By leveraging naturally occurring molecule identifiers (e.g., 1a, 2b) as visual prompts, IdtVP explicitly activates the chemical knowledge acquired during VLM pre-training, significantly boosting parsing accuracy and out-of-distribution robustness.

Abstract

Reaction diagram parsing (RxnDP) is critical for extracting chemical synthesis information from literature. Although recent Vision-Language Models (VLMs) have emerged as a promising paradigm to automate this complex visual reasoning task, their application is fundamentally bottlenecked by the inability to align visual chemical entities with pre-trained knowledge, alongside the inherent discrepancy between token-level training and reaction-level evaluation.

To address these dual challenges, this work enhances VLM-based RxnDP from two complementary perspectives. First, we propose Identifier as Visual Prompting (IdtVP), which leverages naturally occurring molecule identifiers to activate the chemical knowledge acquired during VLM pre-training, enabling powerful zero-shot and out-of-distribution capabilities.

Second, we introduce Re3-DAPO, a reinforcement learning algorithm that leverages verifiable rewards to directly optimize reaction-level metrics, thereby achieving consistent gains over standard supervised fine-tuning by eliminating forced serialization noise.

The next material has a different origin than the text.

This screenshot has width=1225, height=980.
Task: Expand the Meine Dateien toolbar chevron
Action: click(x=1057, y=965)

Additionally, we release the ScannedRxn benchmark, comprising scanned historical reaction diagrams with real-world artifacts, to rigorously assess model robustness. Our contributions advance the accuracy and generalization of VLM-based reaction diagram parsing.

Verifiable Reinforcement Learning: Re3-DAPO

Standard Supervised Fine-Tuning (SFT) relies on token-level teacher-forcing, compelling the network to memorize arbitrary JSON serializations rather than genuine chemical semantics. This forced ordering creates significant objective misalignment for the inherently order-agnostic RxnDP task.

Re3-DAPO Pipeline

To overcome this, we designed a progressive three-stage pipeline. Following Visual Prompt Generation and a Cold Start with SFT, we introduce the Re3-DAPO fine-tuning strategy. By shifting the learning objective from next-token prediction to set-level matching (translating evaluation metrics like Hybrid Match and Soft Match into dense reward signals), Re3-DAPO allows the model to explore valid JSON serializations anchored solely by an order-invariant semantic objective.

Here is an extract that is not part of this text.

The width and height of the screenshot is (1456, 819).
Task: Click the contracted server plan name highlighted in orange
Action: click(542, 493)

The ScannedRxn Historical Benchmark

ScannedRxn Dataset Samples

Existing RxnDP benchmarks are primarily derived from contemporary, born-digital literature. To evaluate true cross-era generalization, we introduce the ScannedRxn dataset. Comprising 200 historically significant reaction diagrams spanning the 1950s to the 1990s, this benchmark features severe scanning noise, typewriter fonts, and non-standard legacy layouts, posing distinct challenges to modern end-to-end parsing models.

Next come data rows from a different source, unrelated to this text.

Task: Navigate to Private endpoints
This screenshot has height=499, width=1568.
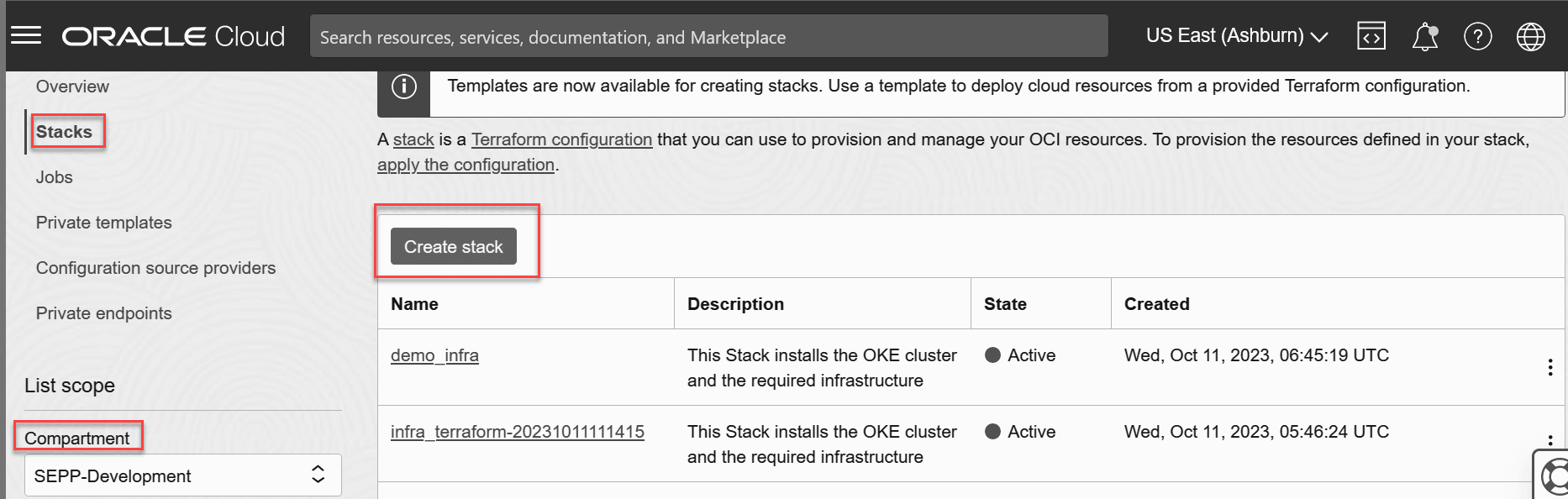Action: 104,313
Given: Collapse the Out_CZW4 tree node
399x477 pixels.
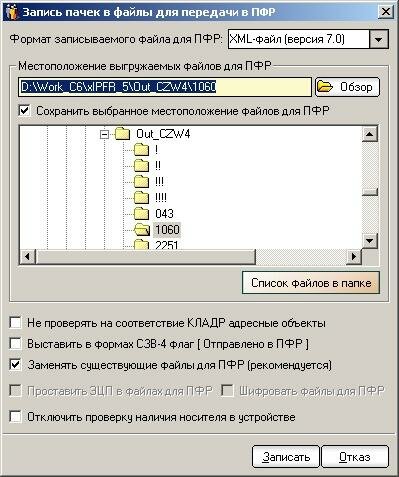Looking at the screenshot, I should pyautogui.click(x=105, y=134).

Cross-Modal Verification via IdtVP

Cross-Modal Verification Pipeline

Unlike arbitrary bounding box indices, IdtVP establishes a robust semantic bridge between vision and language by adopting the author's native identifiers. We exploit this shared vocabulary through the Idt-TE (Identifier-based Textual Extraction) pipeline. This double-stream architecture aligns LLM-extracted textual data with visual predictions seamlessly, enabling powerful downstream applications such as Precision Refinement (resolving visual ambiguities using textual context) and Contextual Enrichment (completing visual graphs with hidden attributes).


State-of-the-Art Performance

Extensive experiments confirm that the IdtVP strategy paired with Re3-DAPO optimization dramatically outperforms existing methodologies. Below is the performance summary across RxnScribe-test, RxnCaption-15k-test, and the historical ScannedRxn benchmarks.

Model Strategy RxnScribe-test RxnCaption-15k-test ScannedRxn
Hybrid-F1 Soft-F1 Hybrid-F1 Soft-F1 Hybrid-F1 Soft-F1
Trained Models
RxnID+RL (Ours) IdtVP 75.0 85.9 64.4 74.5 56.3 76.2
RxnID (Ours) IdtVP 74.6 85.6 61.2 72.8 54.5 74.4
RxnCaption+RL BIVP 75.9 86.9 64.1 73.6 45.1 59.2
RxnCaption BIVP 72.2 86.2 59.8 70.4 51.0 69.5
RxnScribe_w/15k BROS 70.7 82.8 47.4 55.2 50.5 65.9
RxnIM BROS 40.5 22.8 37.4 70.5 30.3 31.6
Zero-Shot (Closed-source Models)
Gemini 3.0 Pro IdtVP 71.7 88.1 58.3 78.2 50.3 83.9
GPT-4o IdtVP 29.9 22.1 16.0 37.7 18.3 58.2

BibTeX

@article{song2026molecular,
  title={Molecular Identifier Visual Prompt and Verifiable Reinforcement Learning for Chemical Reaction Diagram Parsing},
  author={Song, Jiahe and Wang, Chuang and Wang, Yinfan and Zheng, Hao and Nie, Rui and Jiang, Bowen and Wei, Xingjian and Gao, Junyuan and Wang, Yubin and Wang, Bin and Wu, Lijun and Wu, Jiang and Yu, Qian and He, Conghui},
  journal={arXiv preprint},
  year={2026}
}